Task to carry out: Copy every one of the following lines word for word.

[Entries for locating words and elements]
····················

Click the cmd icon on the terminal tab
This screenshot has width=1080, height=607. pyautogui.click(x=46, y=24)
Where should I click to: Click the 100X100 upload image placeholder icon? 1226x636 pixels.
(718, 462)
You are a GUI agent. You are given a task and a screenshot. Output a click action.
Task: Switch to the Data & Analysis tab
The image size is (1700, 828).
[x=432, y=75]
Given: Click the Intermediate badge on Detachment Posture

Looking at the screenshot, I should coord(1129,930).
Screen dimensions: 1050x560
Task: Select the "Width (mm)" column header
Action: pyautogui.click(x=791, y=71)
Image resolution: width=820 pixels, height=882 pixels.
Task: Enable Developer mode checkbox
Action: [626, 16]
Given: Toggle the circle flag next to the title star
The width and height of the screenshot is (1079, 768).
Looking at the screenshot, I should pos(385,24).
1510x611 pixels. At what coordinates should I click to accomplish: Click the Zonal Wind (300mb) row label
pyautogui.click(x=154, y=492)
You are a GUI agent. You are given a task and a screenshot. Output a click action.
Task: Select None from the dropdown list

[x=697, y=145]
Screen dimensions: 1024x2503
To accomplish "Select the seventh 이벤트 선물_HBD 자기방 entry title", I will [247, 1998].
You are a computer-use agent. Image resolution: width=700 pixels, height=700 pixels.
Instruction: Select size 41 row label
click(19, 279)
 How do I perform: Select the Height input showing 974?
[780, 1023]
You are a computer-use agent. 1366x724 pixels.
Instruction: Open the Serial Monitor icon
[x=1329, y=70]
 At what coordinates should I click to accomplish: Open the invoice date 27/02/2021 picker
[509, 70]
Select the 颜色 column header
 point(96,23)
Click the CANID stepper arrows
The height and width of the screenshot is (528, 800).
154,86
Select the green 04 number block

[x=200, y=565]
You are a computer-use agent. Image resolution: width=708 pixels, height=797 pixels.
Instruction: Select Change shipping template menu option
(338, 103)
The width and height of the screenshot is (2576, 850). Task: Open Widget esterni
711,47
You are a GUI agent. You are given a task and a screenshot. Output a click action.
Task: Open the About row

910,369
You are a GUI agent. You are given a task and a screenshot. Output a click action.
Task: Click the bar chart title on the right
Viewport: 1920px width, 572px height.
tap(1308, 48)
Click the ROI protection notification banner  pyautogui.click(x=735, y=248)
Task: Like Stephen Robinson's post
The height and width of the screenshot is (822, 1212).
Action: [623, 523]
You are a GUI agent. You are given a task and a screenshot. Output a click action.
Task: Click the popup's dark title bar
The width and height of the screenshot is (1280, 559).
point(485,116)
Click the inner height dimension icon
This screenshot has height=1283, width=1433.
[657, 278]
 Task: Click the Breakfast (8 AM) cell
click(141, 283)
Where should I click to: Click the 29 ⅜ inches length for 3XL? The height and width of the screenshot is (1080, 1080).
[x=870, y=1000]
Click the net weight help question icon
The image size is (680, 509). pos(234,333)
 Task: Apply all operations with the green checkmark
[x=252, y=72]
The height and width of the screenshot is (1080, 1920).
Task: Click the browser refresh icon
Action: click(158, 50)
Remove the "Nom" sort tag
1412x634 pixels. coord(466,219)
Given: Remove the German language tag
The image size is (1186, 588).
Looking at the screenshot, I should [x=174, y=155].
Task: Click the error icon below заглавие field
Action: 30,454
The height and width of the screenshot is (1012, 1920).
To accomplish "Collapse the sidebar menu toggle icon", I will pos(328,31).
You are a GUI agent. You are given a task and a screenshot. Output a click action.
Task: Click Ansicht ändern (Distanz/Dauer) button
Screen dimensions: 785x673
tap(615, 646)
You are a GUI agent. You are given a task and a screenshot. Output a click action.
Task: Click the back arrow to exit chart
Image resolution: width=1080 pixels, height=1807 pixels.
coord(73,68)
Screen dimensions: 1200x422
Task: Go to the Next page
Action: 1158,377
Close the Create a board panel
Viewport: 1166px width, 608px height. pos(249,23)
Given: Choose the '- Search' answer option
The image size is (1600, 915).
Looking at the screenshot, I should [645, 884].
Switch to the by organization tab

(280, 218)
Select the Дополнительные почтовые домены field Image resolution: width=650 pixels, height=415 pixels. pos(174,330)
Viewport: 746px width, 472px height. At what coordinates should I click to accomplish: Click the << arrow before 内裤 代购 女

····················

Correct output:
Click the cmd icon on the terminal tab
This screenshot has width=1080, height=607. pyautogui.click(x=46, y=24)
Where should I click to: Click the 100X100 upload image placeholder icon? 1226x636 pixels.
(718, 462)
You are a GUI agent. You are given a task and a screenshot. Output a click action.
Task: Switch to the Data & Analysis tab
The image size is (1700, 828).
[x=432, y=75]
Given: Click the Intermediate badge on Detachment Posture

Looking at the screenshot, I should coord(1129,930).
Screen dimensions: 1050x560
Task: Select the "Width (mm)" column header
Action: pyautogui.click(x=791, y=71)
Image resolution: width=820 pixels, height=882 pixels.
Task: Enable Developer mode checkbox
Action: [626, 16]
Given: Toggle the circle flag next to the title star
The width and height of the screenshot is (1079, 768).
Looking at the screenshot, I should pos(385,24).
1510x611 pixels. At what coordinates should I click to accomplish: Click the Zonal Wind (300mb) row label
pyautogui.click(x=154, y=492)
You are a GUI agent. You are given a task and a screenshot. Output a click action.
Task: Select None from the dropdown list

[x=697, y=145]
Screen dimensions: 1024x2503
To accomplish "Select the seventh 이벤트 선물_HBD 자기방 entry title", I will [247, 1998].
You are a computer-use agent. Image resolution: width=700 pixels, height=700 pixels.
Instruction: Select size 41 row label
click(19, 279)
 How do I perform: Select the Height input showing 974?
[780, 1023]
You are a computer-use agent. 1366x724 pixels.
Instruction: Open the Serial Monitor icon
[x=1329, y=70]
 At what coordinates should I click to accomplish: Open the invoice date 27/02/2021 picker
[509, 70]
Select the 颜色 column header
 point(96,23)
Click the CANID stepper arrows
The height and width of the screenshot is (528, 800).
154,86
Select the green 04 number block

[x=200, y=565]
You are a computer-use agent. Image resolution: width=708 pixels, height=797 pixels.
Instruction: Select Change shipping template menu option
(338, 103)
The width and height of the screenshot is (2576, 850). Task: Open Widget esterni
711,47
You are a GUI agent. You are given a task and a screenshot. Output a click action.
Task: Open the About row

910,369
You are a GUI agent. You are given a task and a screenshot. Output a click action.
Task: Click the bar chart title on the right
Viewport: 1920px width, 572px height.
tap(1308, 48)
Click the ROI protection notification banner  pyautogui.click(x=735, y=248)
Task: Like Stephen Robinson's post
The height and width of the screenshot is (822, 1212).
Action: [623, 523]
You are a GUI agent. You are given a task and a screenshot. Output a click action.
Task: Click the popup's dark title bar
The width and height of the screenshot is (1280, 559).
point(485,116)
Click the inner height dimension icon
This screenshot has height=1283, width=1433.
[657, 278]
 Task: Click the Breakfast (8 AM) cell
click(141, 283)
Where should I click to: Click the 29 ⅜ inches length for 3XL? The height and width of the screenshot is (1080, 1080).
[x=870, y=1000]
Click the net weight help question icon
The image size is (680, 509). pos(234,333)
 Task: Apply all operations with the green checkmark
[x=252, y=72]
The height and width of the screenshot is (1080, 1920).
Task: Click the browser refresh icon
Action: click(158, 50)
Remove the "Nom" sort tag
1412x634 pixels. coord(466,219)
Given: Remove the German language tag
The image size is (1186, 588).
Looking at the screenshot, I should [x=174, y=155].
Task: Click the error icon below заглавие field
Action: 30,454
The height and width of the screenshot is (1012, 1920).
To accomplish "Collapse the sidebar menu toggle icon", I will pos(328,31).
You are a GUI agent. You are given a task and a screenshot. Output a click action.
Task: Click Ansicht ändern (Distanz/Dauer) button
Screen dimensions: 785x673
tap(615, 646)
You are a GUI agent. You are given a task and a screenshot. Output a click action.
Task: Click the back arrow to exit chart
Image resolution: width=1080 pixels, height=1807 pixels.
coord(73,68)
Screen dimensions: 1200x422
Task: Go to the Next page
Action: 1158,377
Close the Create a board panel
Viewport: 1166px width, 608px height. pos(249,23)
Given: Choose the '- Search' answer option
The image size is (1600, 915).
Looking at the screenshot, I should [645, 884].
Switch to the by organization tab

(280, 218)
Select the Дополнительные почтовые домены field Image resolution: width=650 pixels, height=415 pixels. pos(174,330)
Viewport: 746px width, 472px height. At what coordinates should I click to accomplish: Click the << arrow before 内裤 代购 女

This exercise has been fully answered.